Search code examples
rcharacter-encodingknitr

farsi character in knitr


In R 3.3.1, I'm using knitr 1.13, and I'm having trouble recognizing Farsi characters. I save the following code in a file called test.Rnw and then run knit("test.Rnw"), but the Farsi characters change to ????? in output.

\documentclass{article}
\usepackage{xepersian}%package for type Farsi in LaTex
\begin{document}
این یک متن آزمایشی است
<<model>>=
fit <- lm(dist ~ speed, data = cars)
@
برای آزمایش داریم:
\Sexpr{coef(fit)[2]}
\end{document}

Solution

    1. Ensure that the file is saved in UTF-8 encoding
    2. On most operating systems, that’s enough, since UTF-8 is the system’s default encoding anyway. Especially on Windows, you additionally need to specify the encoding when knitting, e.g.:

      knit('filename.rnw', encoding = 'UTF-8')
      

    Futhermore, you need explicitly handle reading direction of your text: Farsi is right-to-left, but the (Western) source code requires left-to-right text direction.
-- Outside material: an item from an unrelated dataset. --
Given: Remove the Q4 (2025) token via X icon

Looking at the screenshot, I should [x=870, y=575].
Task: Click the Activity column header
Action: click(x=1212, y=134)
This needs to be set explicitly in the code using e.g. \(un)setLTR:

    \documentclass{article}
    \usepackage{xepersian}
    % Set a font for the text
    \settextfont{XB Niloofar}
    
    \begin{document}
    این یک متن آزمایشی است
    \setLTR
    <<model>>=
    fit <- lm(dist ~ speed, data = cars)
    @
    \unsetLTR
    برای آزمایش داریم:
    \Sexpr{coef(fit)[2]}
    \end{document}
    

    You could also use a Knitr hook to set this automatically for each code chunk. You could probably adapt example 74 for this:

    <<setup, include=FALSE>>=
    library(knitr)
    knit_hooks$set(ltr = function(before, options, envir) {
        if (before) '\\setLTR' else '\\unsetLTR'
    })
    @
    

    Now you can write a code chunk as follows:

    <<model, ltr=TRUE>>
    fit <- lm(dist ~ speed, data = cars)
    @
    

    No need for manual \setLTR\unsetLTR any more.